Per difendersi legalmente Chauvin ha scelto l’avvocato che riuscì a spuntarla in merito all’omicidio di Philando Castile, afroamericano ucciso nel 2016 dall’agente Yanez. L’ennesimo omicidio rimasto impunito che scatenò le proteste di Black Lives Matter. Una consuetudine tutta americana visto che dal 2013 al 2019 il 99 per cento delle uccisioni compiute da agenti in servizio non hanno avuto ripercussioni penali.
Le reazioni
Le reazioni alla morte di George Floyd sono state violente, immediate. Il sindaco di Minneapolis, Jacob Frey, ha chiesto l’immediato arresto dei colpevoli dopo aver ufficializzato il licenziamento di quattro poliziotti. “Quello che abbiamo visto è sbagliato a ogni livello, essere nero negli Stati Uniti non dovrebbe essere una sentenza di morte” ha dichiarato il sindaco Frey.
Nel pomeriggio migliaia di persone si sono riversate in strada per manifestare contro l’ennesimo omicidio dettato dall’odio razziale. Hanno sfilato scandendo lo slogan “Non posso respirare“, dal luogo dove Floyd è stato ucciso fino al distretto locale di polizia.
Le proteste non hanno riguardato solo la città di Minneapolis. L’ex giocatore NBA Stephen Jackson ha espresso tutto il suo dolore per la scomparsa di un “fratello”, conosciuto in Texas e col quale aveva trascorso diversi anni. “Tutti sanno che ci chiamavamo l’un l’altro ‘gemello’. Era andato in Minnesota per cambiare la sua vita guidando camion, gli avevo mandato due o tre scatole di vestiti, stava facendo la cosa giusta. E voi avete ucciso mio fratello. Ora andrò a Minneapolis, farò tutto ciò che mi è possibile per non far passare la vicenda sotto silenzio” ha scritto sul proprio canale Instagram Stephen Jackson.

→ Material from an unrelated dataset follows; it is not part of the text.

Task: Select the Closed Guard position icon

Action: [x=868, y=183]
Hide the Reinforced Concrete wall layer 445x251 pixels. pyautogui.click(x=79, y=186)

Anche la stella dell’NBA LeBron James ha ricordato George Floyd, postando l’immagine del soffocamento. “Adesso capite? O siete ancora confusi? #StateAllerta“.
Colin Kaepernic
Qualche anno fa il giocatore di football americano Colin Kaepernick decise di inginocchiarsi durante l’inno nazionale suonato prima di ogni partita di football americano. La sua era una protesta pacifica contro l’ingiustizia razziale in America. Kaepernick, col suo gesto, aveva deciso di sfidare un Paese ancora alle prese con il problema razzismo, nonostante le morti ed i soprusi.
Il suo gesto fece il giro del mondo e fu imitato da molti giocatori professionisti, inizialmente nella Nfl e poi in altri sport. Dopo aver deciso di rescindere il contratto con i San Francisco 49ers a marzo 2017, Colin Kaepernick è rimasto senza contratto per diversi anni. Il suo gesto, oggi, assume un significato ancor più profondo ed intenso.